Stored data entries:
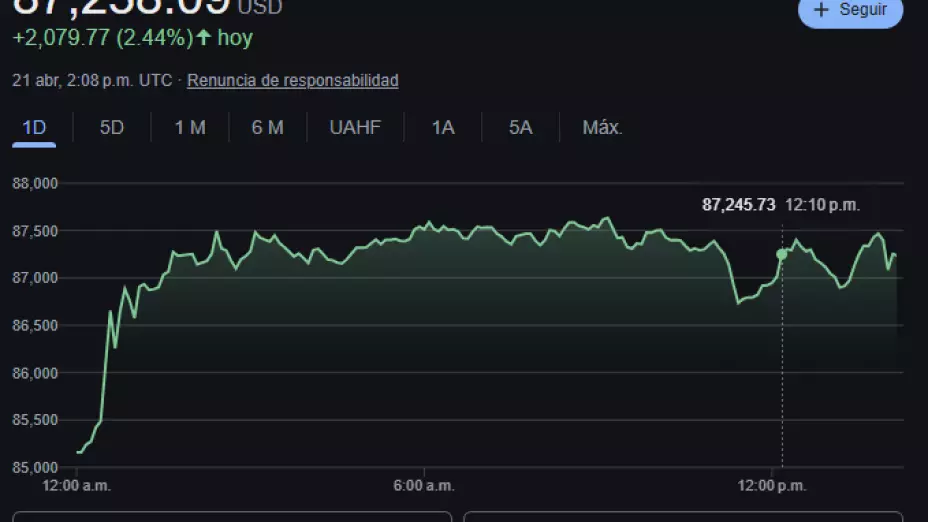Switch chart to the 1A range
The image size is (928, 522).
pos(443,128)
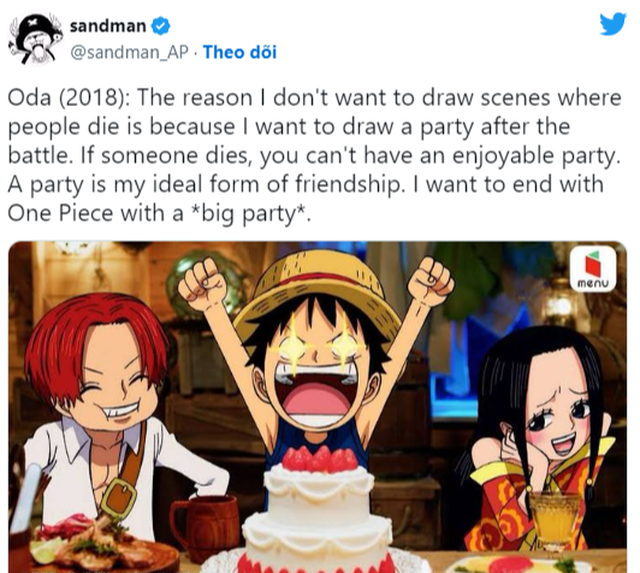
Task: Click the sandman display name
Action: click(108, 26)
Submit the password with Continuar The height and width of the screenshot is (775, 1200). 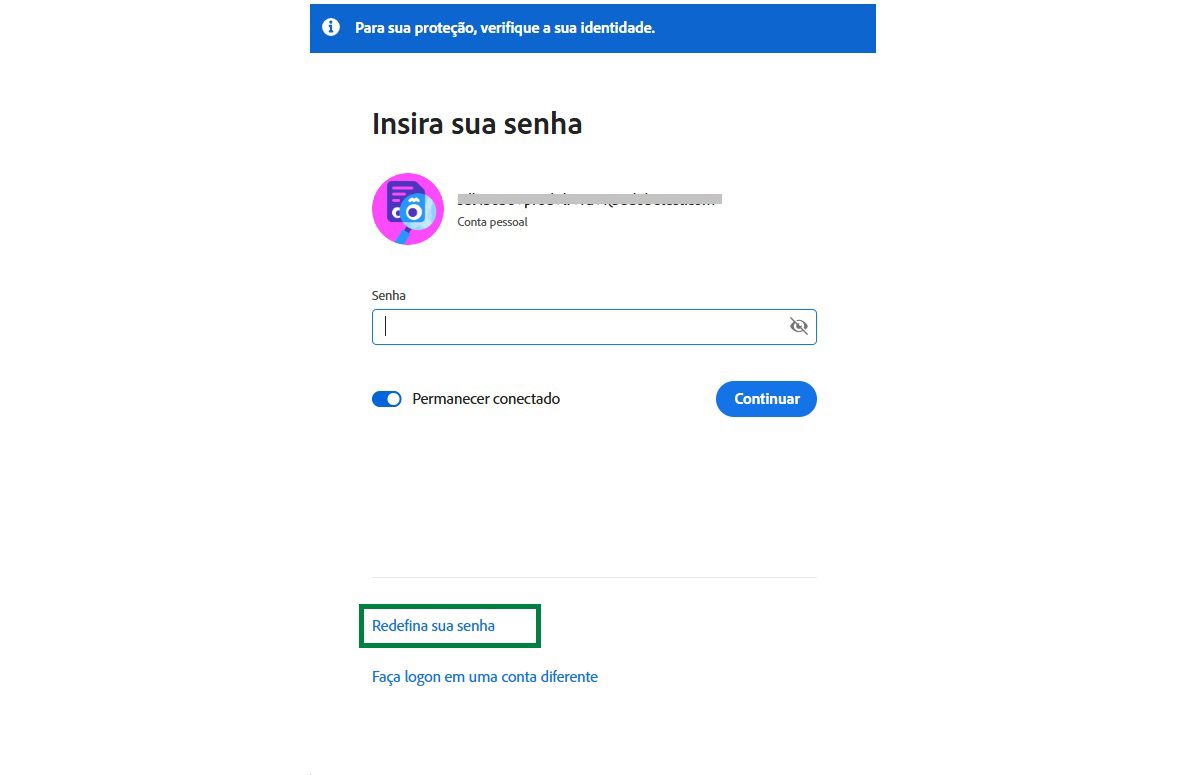766,399
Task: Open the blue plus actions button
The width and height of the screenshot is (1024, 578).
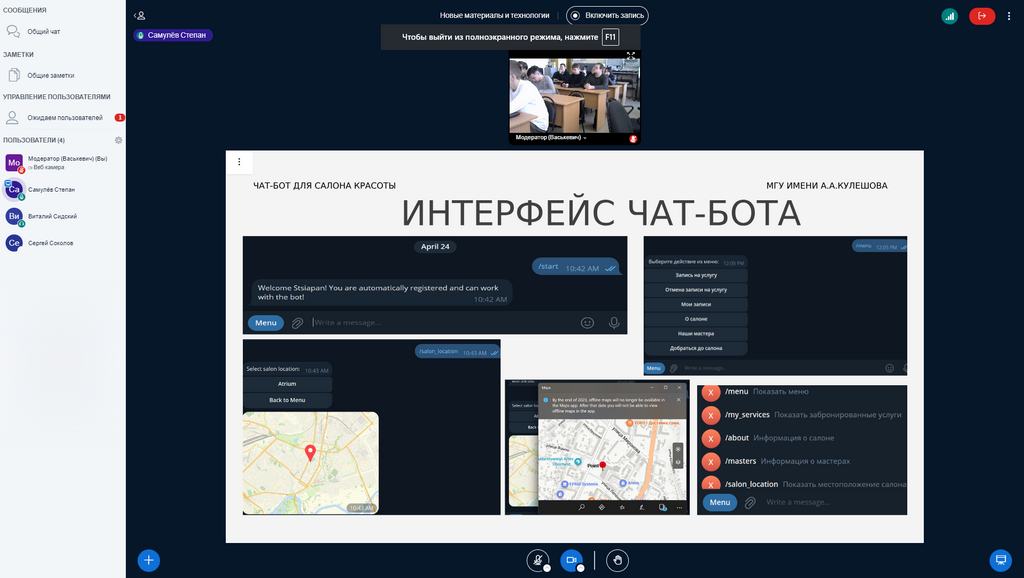Action: point(149,560)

EXERCISE GOAL: Only the lines from the one containing "The width and" through the last line of the entries above, both included, belong in the answer, written out exactly; pictures do not.

RESULT OF THE TASK:
The width and height of the screenshot is (1024, 578).
Action: point(149,560)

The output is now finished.